Negli ultimi decenni si è aperta una nuova era legata alla Rete e alle connessioni a tutto campo, fenomeno che ha spinto il management e l’organizzazione a dover colmare quel vuoto portato da questa nuova cultura. I grandi eventi di rottura dei primi 20 anni del nuovo millennio, descritti da Gianfranco Rebora nel suo libro Governare le organizzazioni nel rumore e nel caos (Edizioni ESTE, 2023) possono essere qualificati da tre parole: “Rumore”, “soggettività”, “performance”.

Al rumore l’autore – Professore Emerito di Organizzazione e Gestione delle Risorse Umane presso l’università Liuc di Castellanza e Direttore Responsabile di Sviluppo&Organizzazioneassocia la rottura di un ordine silenzioso che lascia spazio al regno della molteplicità e del caos dove lo spazio è riempito da conflitti, diversità da cui emergono eventi del tutto inaspettati: “Il contrasto tra ordine e rumore è una chiave di lettura interessante per le problematiche organizzative attuali e in prospettiva futura”. La soggettività rivela la grande illusione di una società ordinata e senza rumore, la tecnologia è quel fattore che le offre una spinta inarrestabile. Il fenomeno dei social ne riporta una foto nitida e uno spettro quanto mai evidente di quell’emotività debordante, del narcisismo e dell’egoismo.

Infine, il terzo requisito capace di descrivere questo cambiamento epocale lo si ritrova nella performance e nella sua conseguente valutazione. Come suggerisce Rebora, basti pensare a classifiche, rilevazioni, graduatorie: “Questo non è senza conseguenze, genera stress e ansietà – a livello delle organizzazioni e delle persone – e, soprattutto, reattività. Si compete non solo per vendere il prodotto o servizio, ma per posizionarlo nel sistema valutativo”. In questo contesto privo di confini ben delineati le organizzazioni si trovano prive di protezione e anche il lavoro è stravolto da questa dinamica. Quindi il management cerca di darle voce in maniera costruttiva, reinventandosi e trasformandosi in un’arte: ciò significa arricchirne il linguaggio e aprirsi a nuove fonti di ispirazione.

*DATI FORNITI:*
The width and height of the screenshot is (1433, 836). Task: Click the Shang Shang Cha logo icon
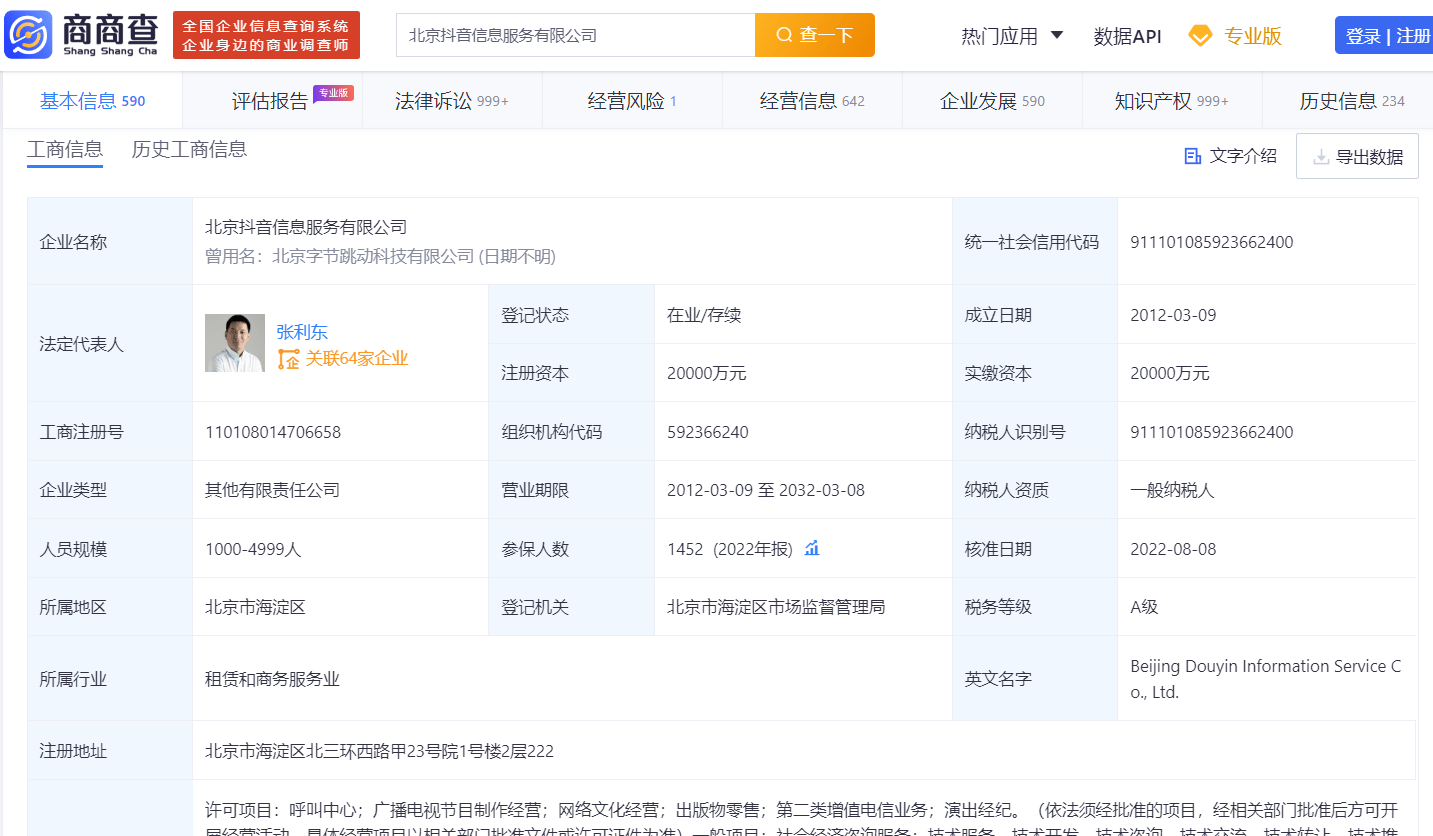[28, 35]
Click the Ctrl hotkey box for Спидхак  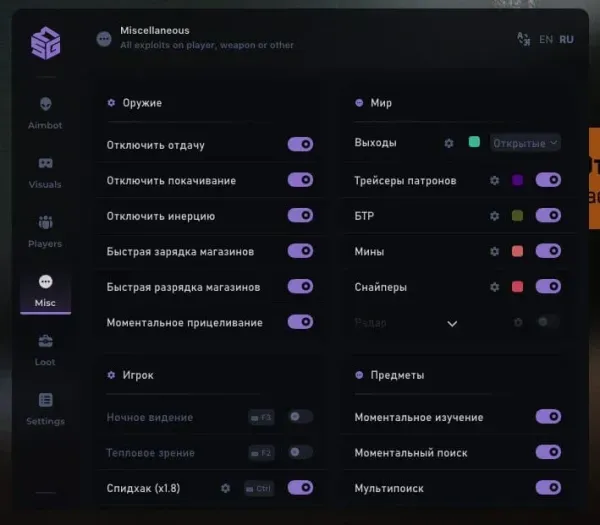[259, 488]
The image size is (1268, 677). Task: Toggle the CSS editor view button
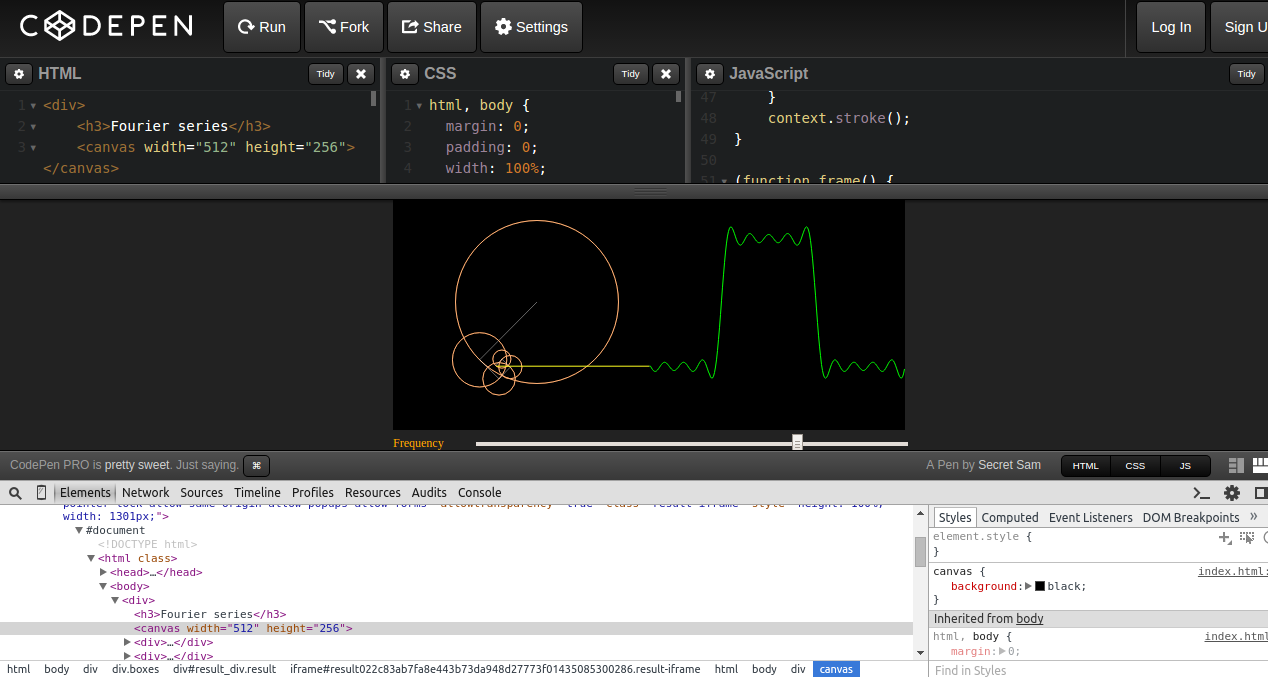tap(1135, 466)
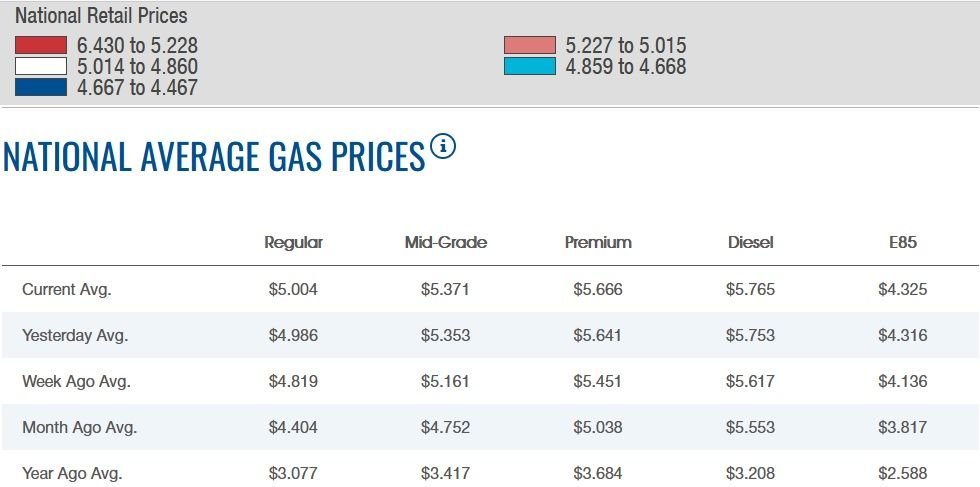Click the dark blue 4.667 to 4.467 swatch
980x487 pixels.
(41, 87)
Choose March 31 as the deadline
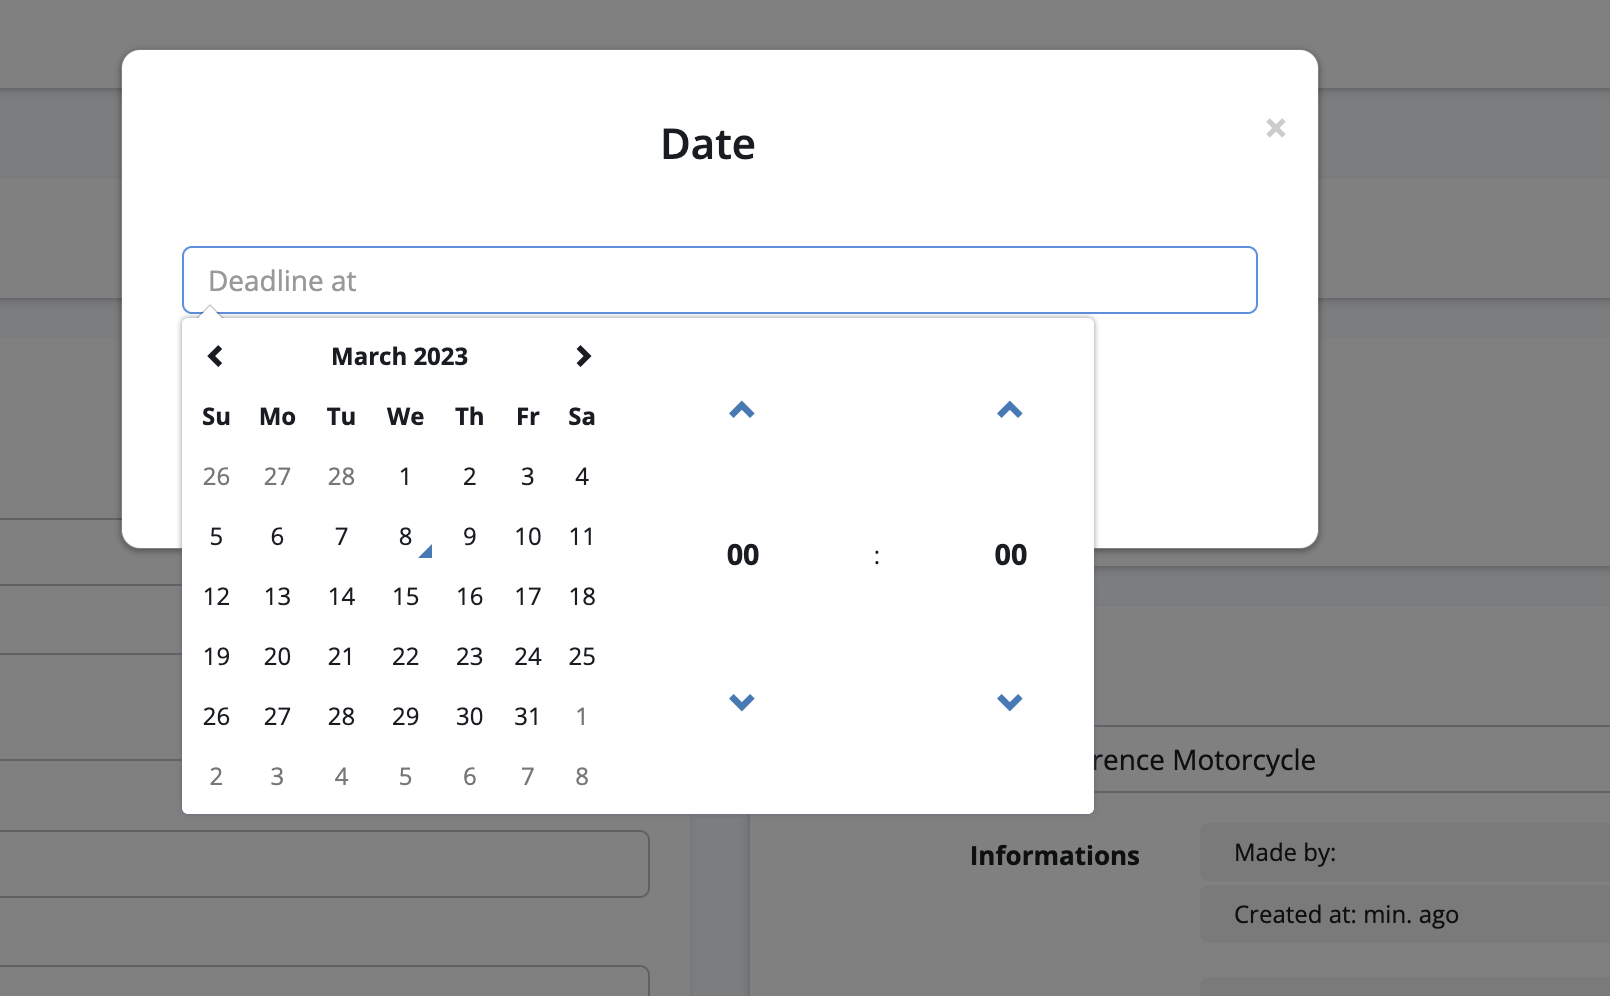The width and height of the screenshot is (1610, 996). pyautogui.click(x=527, y=717)
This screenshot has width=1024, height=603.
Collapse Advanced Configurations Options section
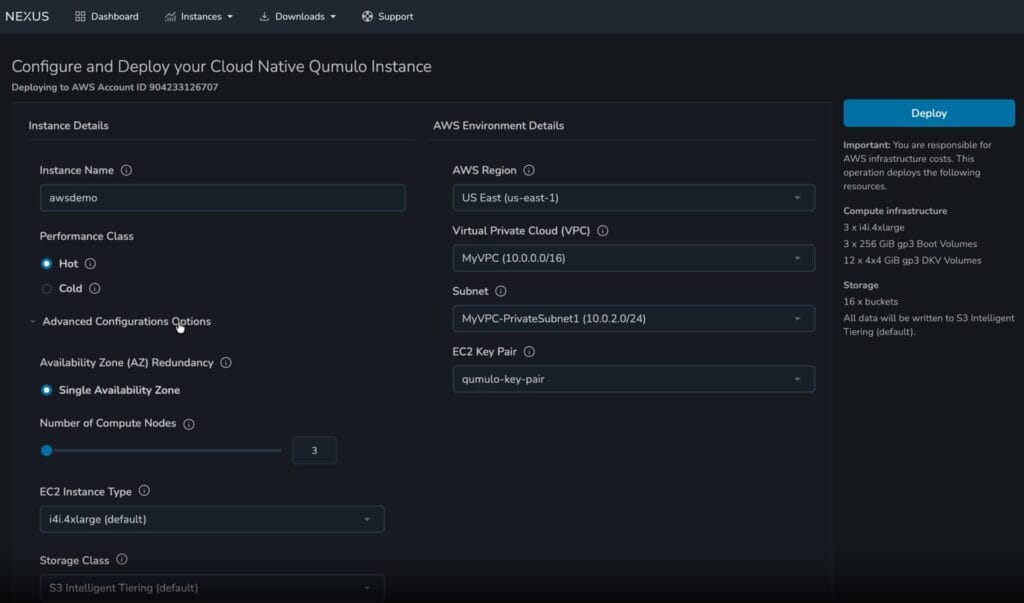pos(120,322)
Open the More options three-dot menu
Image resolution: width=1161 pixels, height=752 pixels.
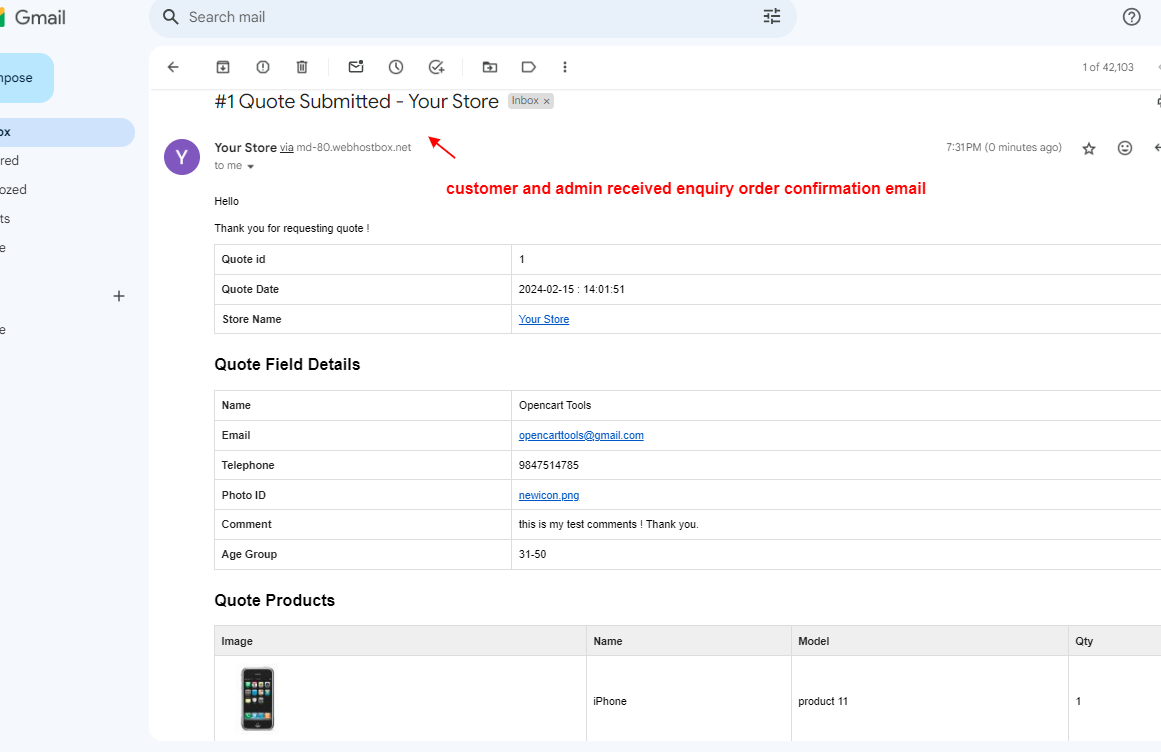click(565, 67)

*ATTIVITÀ DA SVOLGERE:*
1) Riformuli come elenco puntato il paragrafo del testo su rumore, soggettività e performance che inizia con «Infine, il terzo requisito», conservandone i fatti principali.
2) Porti avanti il testo su rumore, soggettività e performance con un nuovo paragrafo che segua l'ultima frase.
Le voci riportate non servono per svolgere le attività.

*ESITI DELLE ATTIVITÀ:*
1)
- La performance e la sua valutazione costituiscono il terzo elemento che descrive il cambiamento epocale.
- Secondo Rebora, classifiche, rilevazioni e graduatorie generano stress, ansia e soprattutto reattività, nelle organizzazioni e nelle persone.
- Non si compete solo per vendere un prodotto o un servizio, ma anche per posizionarlo nel sistema valutativo.
- In un contesto privo di confini ben delineati, le organizzazioni restano senza protezione e anche il lavoro ne risulta stravolto.
- Il management cerca di dare voce a questa dinamica in modo costruttivo, reinventandosi come arte: arricchisce il proprio linguaggio e si apre a nuove fonti di ispirazione.

2)
L’arte di organizzare il lavoro 

Fondamentale per far si che quest’arte possa compiersi è la ricerca di una connessione tra individuo e organizzazione. Ciò consiste nella condivisione di un fine comune tenendo ben presente che il nostro mondo poggia su pluralità, diversità, soggettività e che proprio per questa motivazione esiste un ventaglio di possibilità e dunque, una varietà di modelli di organizzazione felici e infelici. “Tutte le organizzazioni hanno innumerevoli modi per essere felici e infelici”, scrive Rebora nel suo libro.

In tema di soggettività e con particolare riferimento all’esplosione dell’utilizzo dei social network, ci si domanda come le organizzazioni possano gestire questa spinta solo in chiave di collaborazione. E inoltre, è corretto ritenere che il lavoratore possa o debba riconoscersi nei valori proposti dall’azienda o dal network? Rebora cita, a tal proposito, l’immagine di Ulisse, l’eroe che sa difendersi dall’aggressività altrui, un uomo che nel mito riconosce la complessità della società in cui vive e che, per muoversi, utilizza anche quelle doti meno nobili, quali l’astuzia, l’inganno, la dissimulazione.

Secondo il Direttore di Sviluppo&Organizzazione, l’era di Ulisse, così è descritto il nostro presente, ci spinge ad accettare “la varietà di esperienze, di modelli, di visioni collegata a una mente multiforme, molteplice, colorata; significa quindi considerare la complessità del reale e il suo carattere plurale, ma anche conflittuale e potenzialmente minacciante”. Dunque, esiste ancora uno spazio felice all’interno delle organizzazioni dove possano convivere l’esperienza del singolo e i “mille rumori” di un “universo interconnesso e caotico”? Il libro di Rebora aiuta a ragionare anche in questa direzione.